=== Source data ===

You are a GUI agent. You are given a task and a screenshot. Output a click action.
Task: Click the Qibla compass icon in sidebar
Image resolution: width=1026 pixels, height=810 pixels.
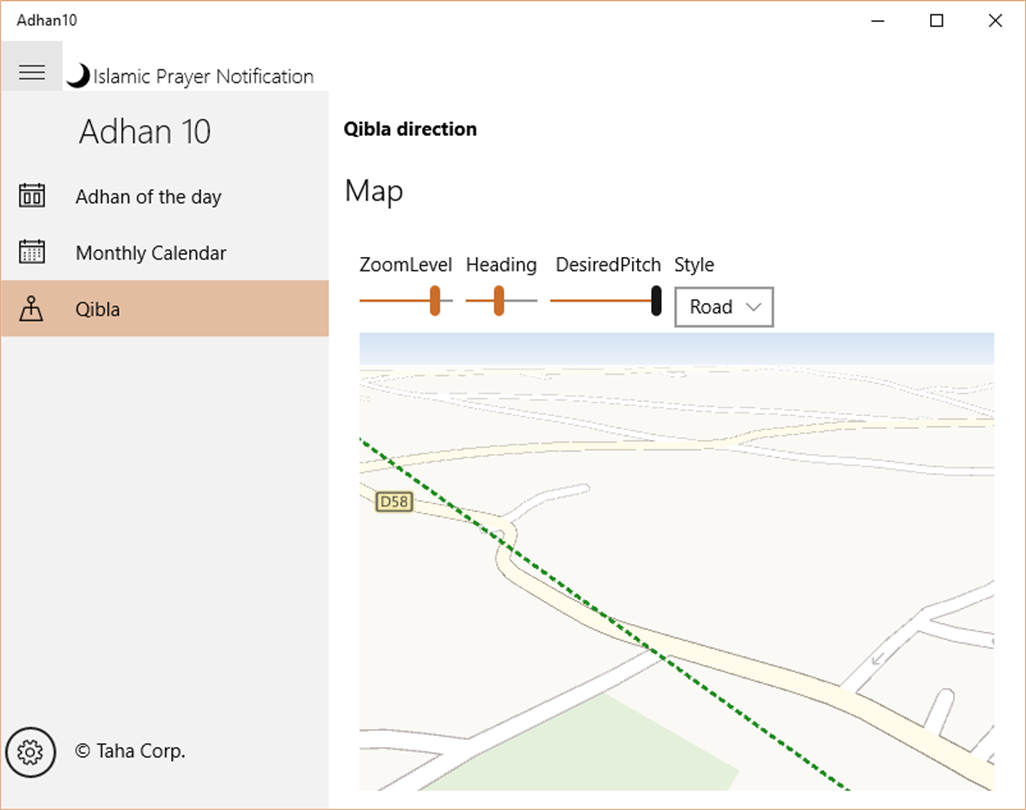32,309
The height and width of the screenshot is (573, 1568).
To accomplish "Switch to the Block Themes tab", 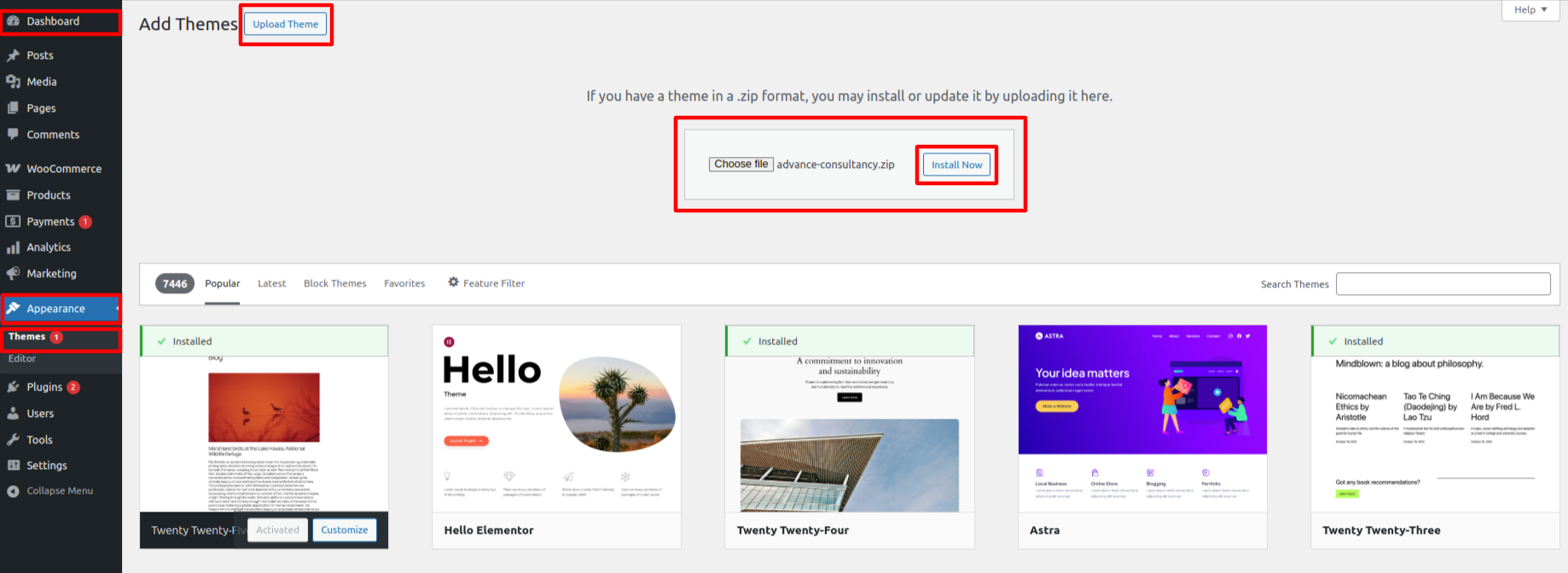I will (x=334, y=284).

===

> [How to complete this task]: Go through the data above and return each line containing the string "screenshot".

> [Result for this task]:
You are a GUI agent. You are given a task and a screenshot. Output a click action.
The height and width of the screenshot is (573, 1568).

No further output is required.